Some independent financial advisors register with the National Association of Personal Financial Advisors, or NAPFA, the professional organization that holds fee-only financial planners to a high ethical standard. The organization defines a fee-only planner as one who is “compensated solely by the client” not by sales commissions, which, according to NAPFA, create an inherent conflict of interest for even the most well-intentioned financial professionals.
“Unfortunately, the vast majority of financial advisors in the United States are sellers of financial products,” said NAPFA in a prepared statement. “Some or all of their income may be dependent upon their ability to steer their clients to a limited number of the thousands of financial products available today.”
Most Millionaires – 55 percent - prefer paying fees vs. commissions, and 61 percent say they are comfortable with the fees paid to financial professionals, according to Millionaire Corner research, which finds that Millionaires engage an advisor to help manage or completely manage more than half of their assets.
Some independent financial advisors charge a flat fee for a service rendered, such as devising a financial plan, while others charge an hourly professional fee and others, a percentage of assets under management.
An independent financial advisor may have earned a professional designation, such as Certified Financial Planner, or CFP. Some credentials denote more expertise than others, and it’s wise for prospective clients to thoroughly research a potential advisors background before entering a working relationship. The website Bankrate.com recommends asking key questions during a preliminary interview to determine an advisor’s experience and qualifications, services offered and approach to financial planning. Savvy investors will determine how an advisor is compensated and how fees are structured, and will ask whether the advisor has been disciplined for unlawful or unethical actions.
Trustworthiness is the top selection criteria for Millionaires choosing a new advisor, according to Millionaire Corner research. More than 93 percent of Millionaires are also heavily influenced by an advisor’s investment track record and whether the individual provides transparency. Fees and commissions are a key factor for 86 percent of Millionaires.
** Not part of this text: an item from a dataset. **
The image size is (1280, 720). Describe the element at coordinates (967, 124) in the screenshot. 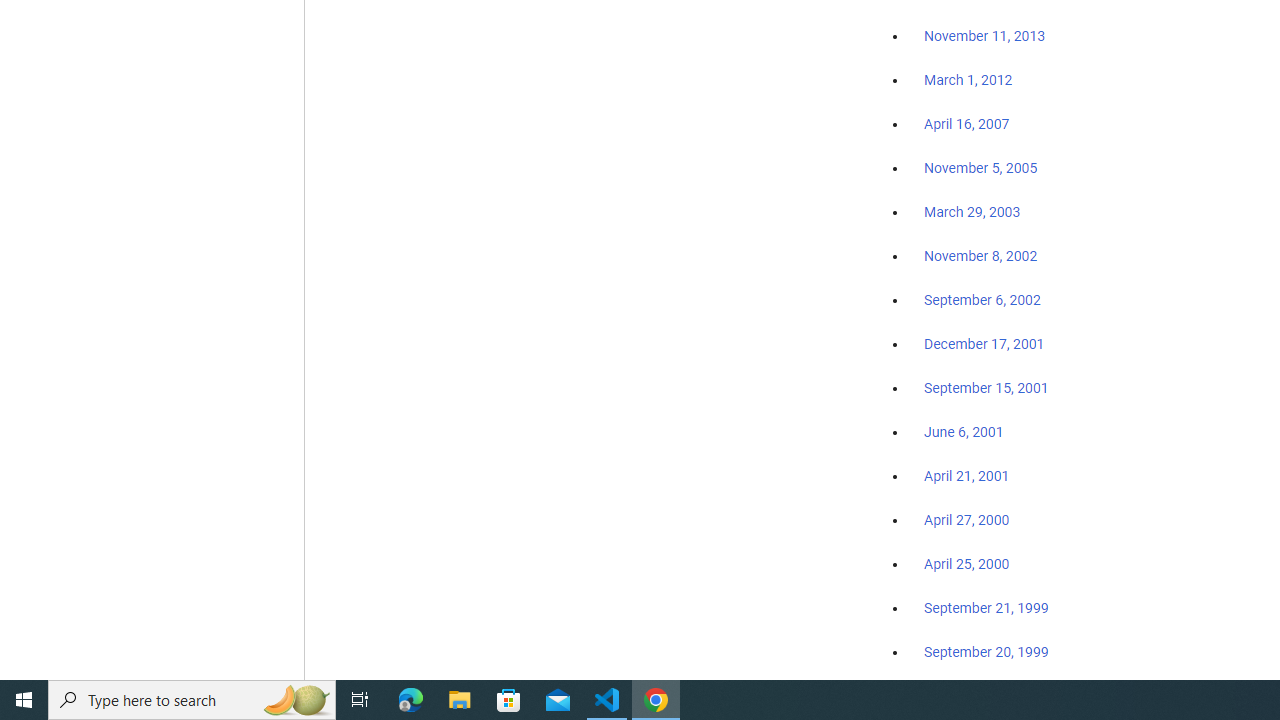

According to LPL, An independent financial advisor engages in holistic financial planning, taking into account a client’s long-term goals and needs at various life stages. He or she can help clients establish a financial plan that considers savings goals, such as buying a home, paying for college and setting aside enough money for retirement. An independent financial advisor can also help investors manage their cash flow and credit needs, and evaluate the tax consequences of their financial decisions. As appropriate, an independent financial advisor can discuss a range of investments, including stocks, bonds and alternative products.